Show all lines containing "title" from the data below.

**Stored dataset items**

----

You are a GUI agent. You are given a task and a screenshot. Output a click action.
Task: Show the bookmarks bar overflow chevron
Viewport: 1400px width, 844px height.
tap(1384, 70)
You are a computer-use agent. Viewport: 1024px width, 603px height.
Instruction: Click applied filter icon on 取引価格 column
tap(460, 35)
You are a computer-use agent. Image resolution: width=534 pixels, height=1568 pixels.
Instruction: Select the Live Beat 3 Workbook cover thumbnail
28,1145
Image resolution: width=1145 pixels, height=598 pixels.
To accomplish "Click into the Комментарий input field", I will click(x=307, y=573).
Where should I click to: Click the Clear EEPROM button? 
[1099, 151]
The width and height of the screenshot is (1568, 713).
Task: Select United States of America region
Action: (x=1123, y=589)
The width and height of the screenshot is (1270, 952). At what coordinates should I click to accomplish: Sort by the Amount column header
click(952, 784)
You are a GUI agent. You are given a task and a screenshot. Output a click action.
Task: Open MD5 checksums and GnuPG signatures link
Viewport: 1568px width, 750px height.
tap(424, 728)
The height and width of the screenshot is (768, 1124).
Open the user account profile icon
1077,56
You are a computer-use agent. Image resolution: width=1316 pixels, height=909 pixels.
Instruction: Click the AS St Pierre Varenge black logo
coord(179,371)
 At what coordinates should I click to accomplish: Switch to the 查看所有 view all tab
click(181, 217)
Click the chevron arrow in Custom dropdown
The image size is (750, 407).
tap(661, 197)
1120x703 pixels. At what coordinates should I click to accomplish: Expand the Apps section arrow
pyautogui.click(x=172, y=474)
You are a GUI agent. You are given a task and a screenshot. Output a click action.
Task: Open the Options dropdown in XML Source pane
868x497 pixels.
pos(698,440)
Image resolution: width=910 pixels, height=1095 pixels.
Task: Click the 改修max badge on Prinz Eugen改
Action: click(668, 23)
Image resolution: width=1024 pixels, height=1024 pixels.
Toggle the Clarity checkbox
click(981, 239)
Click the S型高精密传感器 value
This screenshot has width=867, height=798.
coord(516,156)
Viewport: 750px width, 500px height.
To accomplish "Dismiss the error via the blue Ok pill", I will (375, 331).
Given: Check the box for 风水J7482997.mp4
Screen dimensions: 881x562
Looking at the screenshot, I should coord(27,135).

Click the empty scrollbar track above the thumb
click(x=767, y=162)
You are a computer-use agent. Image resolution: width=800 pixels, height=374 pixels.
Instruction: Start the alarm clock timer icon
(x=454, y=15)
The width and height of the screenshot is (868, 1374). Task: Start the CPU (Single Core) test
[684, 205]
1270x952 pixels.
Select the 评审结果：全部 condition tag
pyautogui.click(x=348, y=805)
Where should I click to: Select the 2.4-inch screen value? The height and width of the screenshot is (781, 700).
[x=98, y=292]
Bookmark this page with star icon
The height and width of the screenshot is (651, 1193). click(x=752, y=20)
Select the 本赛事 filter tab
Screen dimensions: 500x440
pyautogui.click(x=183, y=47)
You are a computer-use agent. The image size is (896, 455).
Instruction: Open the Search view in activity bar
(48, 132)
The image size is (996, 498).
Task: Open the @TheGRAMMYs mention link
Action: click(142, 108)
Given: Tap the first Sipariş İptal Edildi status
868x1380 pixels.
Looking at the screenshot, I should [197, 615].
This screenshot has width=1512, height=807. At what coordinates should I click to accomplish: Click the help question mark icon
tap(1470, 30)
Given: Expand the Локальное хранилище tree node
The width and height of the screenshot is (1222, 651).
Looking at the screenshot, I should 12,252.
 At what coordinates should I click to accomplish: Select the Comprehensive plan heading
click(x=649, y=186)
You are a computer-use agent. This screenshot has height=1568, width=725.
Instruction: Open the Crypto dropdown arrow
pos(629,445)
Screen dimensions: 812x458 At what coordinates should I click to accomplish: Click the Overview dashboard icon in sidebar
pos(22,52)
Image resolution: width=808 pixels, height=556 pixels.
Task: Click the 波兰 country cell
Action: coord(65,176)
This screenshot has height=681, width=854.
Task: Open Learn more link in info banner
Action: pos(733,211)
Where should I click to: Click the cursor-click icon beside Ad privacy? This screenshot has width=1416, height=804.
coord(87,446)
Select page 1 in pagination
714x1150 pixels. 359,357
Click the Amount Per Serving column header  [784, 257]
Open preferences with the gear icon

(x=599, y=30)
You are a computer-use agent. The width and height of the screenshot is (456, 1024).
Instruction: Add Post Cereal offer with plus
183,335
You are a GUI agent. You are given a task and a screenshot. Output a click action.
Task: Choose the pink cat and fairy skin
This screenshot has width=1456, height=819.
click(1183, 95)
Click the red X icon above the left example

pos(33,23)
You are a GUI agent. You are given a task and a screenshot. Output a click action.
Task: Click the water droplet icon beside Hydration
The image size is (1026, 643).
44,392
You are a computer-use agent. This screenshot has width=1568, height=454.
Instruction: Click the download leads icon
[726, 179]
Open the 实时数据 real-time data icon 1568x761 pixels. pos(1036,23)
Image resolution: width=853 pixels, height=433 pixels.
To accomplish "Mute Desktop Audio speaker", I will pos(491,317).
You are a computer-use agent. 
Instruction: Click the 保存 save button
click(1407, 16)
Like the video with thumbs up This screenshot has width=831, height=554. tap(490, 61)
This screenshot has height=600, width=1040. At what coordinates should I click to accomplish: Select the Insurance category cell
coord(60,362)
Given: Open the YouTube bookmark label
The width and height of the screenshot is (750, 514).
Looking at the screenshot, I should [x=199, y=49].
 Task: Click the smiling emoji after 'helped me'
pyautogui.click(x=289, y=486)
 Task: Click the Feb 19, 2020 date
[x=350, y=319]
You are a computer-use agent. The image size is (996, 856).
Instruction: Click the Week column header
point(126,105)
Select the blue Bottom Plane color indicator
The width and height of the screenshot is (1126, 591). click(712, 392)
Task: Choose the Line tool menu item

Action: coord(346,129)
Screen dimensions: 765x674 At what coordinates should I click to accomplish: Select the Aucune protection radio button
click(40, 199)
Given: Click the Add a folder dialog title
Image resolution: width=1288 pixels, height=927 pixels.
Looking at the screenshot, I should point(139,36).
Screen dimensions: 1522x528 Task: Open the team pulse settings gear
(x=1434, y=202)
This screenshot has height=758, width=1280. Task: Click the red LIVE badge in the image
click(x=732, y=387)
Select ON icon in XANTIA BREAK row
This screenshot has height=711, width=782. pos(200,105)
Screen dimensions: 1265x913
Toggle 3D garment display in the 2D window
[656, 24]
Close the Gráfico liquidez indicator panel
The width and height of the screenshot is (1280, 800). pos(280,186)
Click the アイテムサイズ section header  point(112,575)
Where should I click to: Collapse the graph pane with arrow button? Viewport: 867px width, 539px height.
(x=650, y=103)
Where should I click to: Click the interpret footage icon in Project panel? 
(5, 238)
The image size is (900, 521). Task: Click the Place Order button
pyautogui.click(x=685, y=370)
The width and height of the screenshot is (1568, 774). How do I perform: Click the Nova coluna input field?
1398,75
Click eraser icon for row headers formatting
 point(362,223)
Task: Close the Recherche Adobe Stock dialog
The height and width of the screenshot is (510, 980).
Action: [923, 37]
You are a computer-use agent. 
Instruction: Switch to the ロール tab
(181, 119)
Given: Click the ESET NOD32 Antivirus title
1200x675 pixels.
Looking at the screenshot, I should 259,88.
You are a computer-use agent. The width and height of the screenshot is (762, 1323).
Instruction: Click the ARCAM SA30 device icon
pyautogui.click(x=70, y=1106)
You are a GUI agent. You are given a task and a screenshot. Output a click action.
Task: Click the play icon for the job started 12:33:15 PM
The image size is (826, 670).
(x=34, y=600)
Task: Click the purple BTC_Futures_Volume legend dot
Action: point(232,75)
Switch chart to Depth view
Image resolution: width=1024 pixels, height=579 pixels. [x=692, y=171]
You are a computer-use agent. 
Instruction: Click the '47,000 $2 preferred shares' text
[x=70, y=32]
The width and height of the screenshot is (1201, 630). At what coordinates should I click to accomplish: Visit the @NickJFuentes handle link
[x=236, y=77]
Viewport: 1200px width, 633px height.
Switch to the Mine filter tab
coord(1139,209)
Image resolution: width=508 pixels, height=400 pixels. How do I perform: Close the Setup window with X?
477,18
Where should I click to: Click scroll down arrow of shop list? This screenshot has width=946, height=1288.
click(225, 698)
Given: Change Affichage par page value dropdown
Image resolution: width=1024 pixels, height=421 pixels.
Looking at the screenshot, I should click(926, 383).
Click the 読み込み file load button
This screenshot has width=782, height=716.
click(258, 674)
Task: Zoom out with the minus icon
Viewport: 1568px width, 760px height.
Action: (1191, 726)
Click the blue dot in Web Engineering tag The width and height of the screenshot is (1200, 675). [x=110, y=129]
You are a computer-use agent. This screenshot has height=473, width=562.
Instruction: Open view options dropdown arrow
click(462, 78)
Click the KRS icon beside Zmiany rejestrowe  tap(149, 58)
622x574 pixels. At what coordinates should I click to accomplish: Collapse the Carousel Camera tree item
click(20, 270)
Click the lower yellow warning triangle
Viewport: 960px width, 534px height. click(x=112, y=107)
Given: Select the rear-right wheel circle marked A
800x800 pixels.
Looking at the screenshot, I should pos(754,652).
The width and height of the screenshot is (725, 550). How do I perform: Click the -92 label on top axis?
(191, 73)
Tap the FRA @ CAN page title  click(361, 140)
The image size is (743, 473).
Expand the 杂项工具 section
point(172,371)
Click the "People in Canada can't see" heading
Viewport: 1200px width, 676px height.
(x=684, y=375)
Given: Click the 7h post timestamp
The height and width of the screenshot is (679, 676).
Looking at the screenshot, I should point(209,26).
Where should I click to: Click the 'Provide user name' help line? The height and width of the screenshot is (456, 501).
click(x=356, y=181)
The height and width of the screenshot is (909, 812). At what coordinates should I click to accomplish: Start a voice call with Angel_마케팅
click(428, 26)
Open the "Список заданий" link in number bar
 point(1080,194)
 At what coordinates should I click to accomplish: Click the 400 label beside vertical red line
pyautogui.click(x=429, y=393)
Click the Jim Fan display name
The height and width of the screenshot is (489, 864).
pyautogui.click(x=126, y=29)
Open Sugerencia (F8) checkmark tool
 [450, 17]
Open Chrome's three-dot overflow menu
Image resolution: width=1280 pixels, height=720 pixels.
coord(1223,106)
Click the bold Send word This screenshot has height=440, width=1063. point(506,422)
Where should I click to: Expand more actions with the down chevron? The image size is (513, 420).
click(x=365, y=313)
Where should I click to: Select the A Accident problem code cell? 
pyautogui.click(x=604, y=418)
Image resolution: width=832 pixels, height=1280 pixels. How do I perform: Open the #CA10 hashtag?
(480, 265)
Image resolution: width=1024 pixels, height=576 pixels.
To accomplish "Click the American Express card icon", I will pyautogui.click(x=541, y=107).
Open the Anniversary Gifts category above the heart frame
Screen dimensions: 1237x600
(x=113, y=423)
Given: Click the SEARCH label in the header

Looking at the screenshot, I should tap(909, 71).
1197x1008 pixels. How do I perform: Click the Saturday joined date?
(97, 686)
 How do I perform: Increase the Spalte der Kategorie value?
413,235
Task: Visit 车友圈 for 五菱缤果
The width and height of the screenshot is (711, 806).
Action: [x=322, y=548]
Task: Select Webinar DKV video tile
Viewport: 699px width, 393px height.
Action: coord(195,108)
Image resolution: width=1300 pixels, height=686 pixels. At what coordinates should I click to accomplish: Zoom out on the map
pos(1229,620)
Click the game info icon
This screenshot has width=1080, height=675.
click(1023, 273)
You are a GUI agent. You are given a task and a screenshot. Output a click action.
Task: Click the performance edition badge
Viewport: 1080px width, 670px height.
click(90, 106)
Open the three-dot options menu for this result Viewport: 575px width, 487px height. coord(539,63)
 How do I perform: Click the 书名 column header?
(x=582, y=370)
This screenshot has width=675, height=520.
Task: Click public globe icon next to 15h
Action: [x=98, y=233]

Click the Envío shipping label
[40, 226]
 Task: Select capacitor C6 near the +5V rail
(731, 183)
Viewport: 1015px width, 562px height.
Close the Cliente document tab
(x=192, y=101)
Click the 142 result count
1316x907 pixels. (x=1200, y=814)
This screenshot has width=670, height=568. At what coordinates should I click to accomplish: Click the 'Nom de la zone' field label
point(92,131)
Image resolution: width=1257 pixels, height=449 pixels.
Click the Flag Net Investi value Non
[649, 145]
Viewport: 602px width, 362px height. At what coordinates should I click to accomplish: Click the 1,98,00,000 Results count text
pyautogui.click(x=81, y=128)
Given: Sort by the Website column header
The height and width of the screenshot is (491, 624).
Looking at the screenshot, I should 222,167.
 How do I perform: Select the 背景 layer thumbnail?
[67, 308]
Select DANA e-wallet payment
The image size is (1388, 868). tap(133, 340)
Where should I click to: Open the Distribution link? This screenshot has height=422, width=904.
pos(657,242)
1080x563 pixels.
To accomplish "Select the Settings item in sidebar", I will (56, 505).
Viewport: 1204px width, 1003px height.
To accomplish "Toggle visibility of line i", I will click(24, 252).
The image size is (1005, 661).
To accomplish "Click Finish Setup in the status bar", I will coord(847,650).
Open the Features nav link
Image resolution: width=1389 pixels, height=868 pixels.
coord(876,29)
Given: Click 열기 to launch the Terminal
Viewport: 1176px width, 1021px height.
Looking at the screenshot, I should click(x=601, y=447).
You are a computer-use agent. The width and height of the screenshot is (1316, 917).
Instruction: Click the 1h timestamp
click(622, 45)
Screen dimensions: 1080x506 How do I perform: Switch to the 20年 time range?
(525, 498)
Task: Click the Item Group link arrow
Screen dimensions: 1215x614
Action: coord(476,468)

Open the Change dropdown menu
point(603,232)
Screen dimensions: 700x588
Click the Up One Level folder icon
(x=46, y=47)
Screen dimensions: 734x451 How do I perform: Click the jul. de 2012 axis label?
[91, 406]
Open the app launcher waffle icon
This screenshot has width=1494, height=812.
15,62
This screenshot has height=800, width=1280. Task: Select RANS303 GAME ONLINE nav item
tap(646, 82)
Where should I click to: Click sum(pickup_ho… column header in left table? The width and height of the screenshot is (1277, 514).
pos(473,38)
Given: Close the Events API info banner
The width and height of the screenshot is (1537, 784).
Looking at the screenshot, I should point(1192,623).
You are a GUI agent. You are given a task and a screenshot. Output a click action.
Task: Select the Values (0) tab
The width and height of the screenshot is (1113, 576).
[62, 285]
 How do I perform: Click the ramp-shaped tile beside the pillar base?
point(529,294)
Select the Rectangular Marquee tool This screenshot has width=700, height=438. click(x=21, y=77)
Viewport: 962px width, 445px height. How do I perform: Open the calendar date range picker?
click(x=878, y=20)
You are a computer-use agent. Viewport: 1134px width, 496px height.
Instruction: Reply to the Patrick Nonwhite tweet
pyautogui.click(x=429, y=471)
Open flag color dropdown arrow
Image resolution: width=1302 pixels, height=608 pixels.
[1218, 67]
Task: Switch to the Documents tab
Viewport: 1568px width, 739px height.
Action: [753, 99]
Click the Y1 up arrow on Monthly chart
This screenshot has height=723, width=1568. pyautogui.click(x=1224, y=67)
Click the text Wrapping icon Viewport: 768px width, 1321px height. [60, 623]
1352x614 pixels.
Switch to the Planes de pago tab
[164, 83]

----

**Written answer**
Given: Click the Add a folder dialog title
Given: Click the ESET NOD32 Antivirus title
Tap the FRA @ CAN page title  click(361, 140)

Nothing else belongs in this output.